The importance of support for childbirth and the puerperium of mothers affected by perinatal bereavement in the words of a woman, doctor and mother, who shares with us her recent experience of accompaniment, recalling the importance of the here and now, of personalized assistance to the woman and the couple and how important it is to offer time for reflection and a protected space to allow families to begin to process their devastating pain.
I am a colleague anesthetist and in my work I mainly deal with obstetrics and obstetric analgesia, for this reason I often find myself dealing with the birth event but also with the fetal and / or embryonic death event.
I would like to share with you a recent experience … It happened to me once again to assist a woman with fetal intrauterine death in the 35th week of gestation, one of those events that every time you meet upset your soul and mark you forever.
The event of the past few days made me think so much and I thought about sharing my thoughts with someone … I was in the presence of this unfortunate mother, to reduce her pain, at least the physical one, the pain of a birth that does not it would end happily as usual.
I was part of a team, which despite the experience was literally terrified of what was about to happen.
Shortly before the birth, to the great bewilderment of those present, the mother expressed the desire to see the child she would soon give birth to.
The air was made of lead, you could hear phrases such as “My God, but think of what I remember it would remain if she saw it!”, And again, “an image that would never be removed from the mind …”.
At that point I felt I had to intervene it was an impulse that I could not hold back, I began to tell those present that as well as lawful it would be the healthiest thing that parents could do and that there was no good reason to take off. from memory that little face and that little body cradled with so much love for 35 weeks in the womb, and that to look forward, both mom and dad really needed this stage, accept the sad fate of their baby, pamper her a little more and greet her … Forever, as soon as they felt ready to do so. The labor went on fast and without complications P. was very good and her dad was with her all the time. When Sole was born she was tightly wrapped in a very long umbilical cord, too long, and which during her movements had made a real ugly knot that tightened more and more, until it was fatal.
She was a beautiful, perfect little girl, she seemed to be sleeping peacefully, I wrapped her with a cloth exactly as you do with all newborns, and I took her to her mother who with immeasurable love welcomed her in her arms, filled with kisses , close, observed, studied and analyzed in detail.
All this with great sadness but palpable and growing serenity. I cried with them, without shame and forgetting my institutional role and above all regardless of the judgment that the others present could express about me at that moment, and this made me feel free and light as a few times before. Even her father slowly after the initial outburst took her in his arms, he cried over her as he filled her with kisses. The mother asked that we take a picture of the baby while she was holding her, so as not to forget her.
These are the words I wrote down in those moments: “…. more than an hour has passed since the birth and Sole is still in the arms of her parents, I am in the next room and while I write (for fear of forgetting and to see these sensations and moments fade over time, in that automatic mechanism of detachment that often allows us doctors to turn the page and move quickly forward) I cry like a fountain, but I’m fine, I feel for the first time that I have won the fear of death and I feel I have been a good support for these two parents. It was an incredible experience, which I will never forget… “.
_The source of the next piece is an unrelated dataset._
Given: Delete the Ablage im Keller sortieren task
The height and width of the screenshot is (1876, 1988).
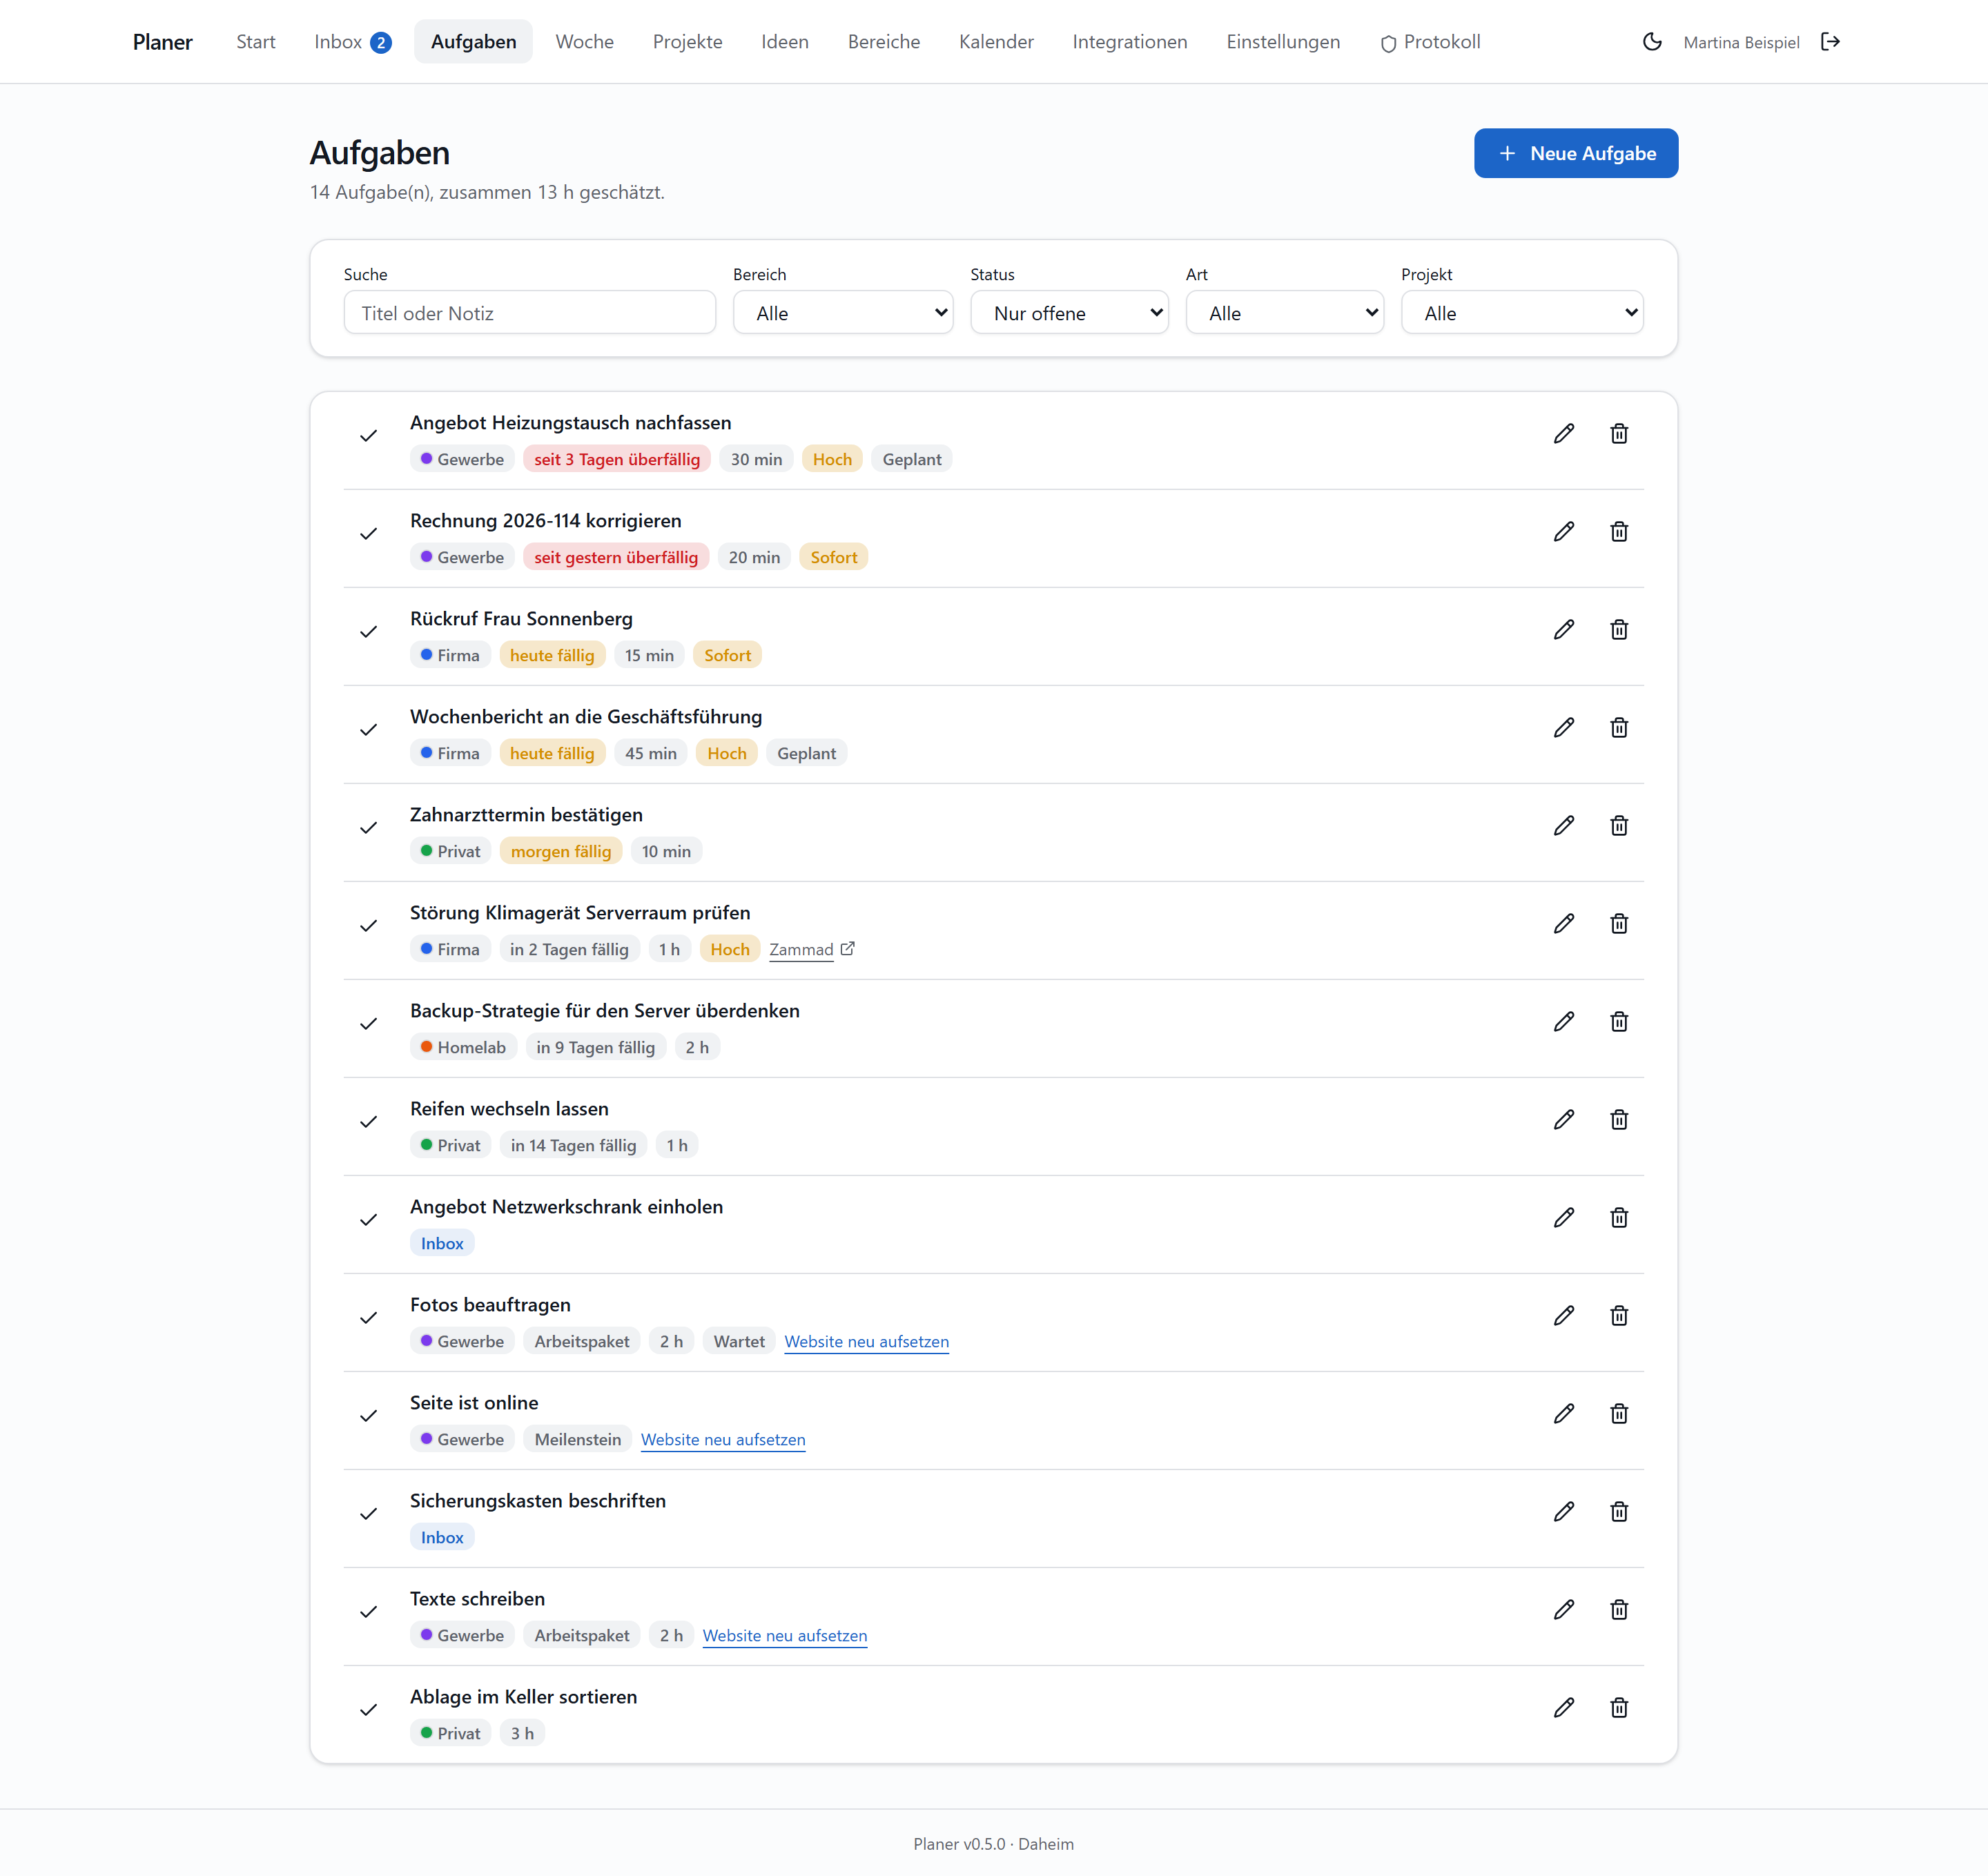Looking at the screenshot, I should pyautogui.click(x=1619, y=1708).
After I recovered my composure and impulsively jotted down these lines, I went back to P. who in the meantime had let his child go, her husband too had taken courage and with great dignity thanked everyone for the support and went home to take care of their eldest child who was unaware of the return of his loved ones … She, the mother, alone in her room with the mobile phone in her hand who, with a sad, but sweet smile on her lips, looked at the photo of her child, the only memory tangible of that daughter carried in the womb for 35 long weeks. I ask her how she is, if she has pain, the physical one I mean … and I explain to her that it is only for what I could possibly do something, she smiles at me and says “I don’t know if I will collapse now, but she was right Doctor, I did really well to want to see her, to want to hug my little girl … and I really hope to come back here tomorrow and find her again, for another birth pain relief, next time with a happy ending though! “.
We hugged very tightly and cried once again together … At the end of this long day of work I go home with my eyes swollen from shed tears … but my heart … he too is swollen, full, I don’t know what but it’s beautiful , it is a feeling of lightness, it is as if I had the certainty of having contributed to something positive. I hope I have taken care not only of P.’s physical pain, as my profession requires me, but perhaps also of his greatest pain … perhaps I have given him consistency and dignity, and this completes me as a doctor but above all as a person, as woman and as a mother who has six little angels in heaven who are smiling at this moment.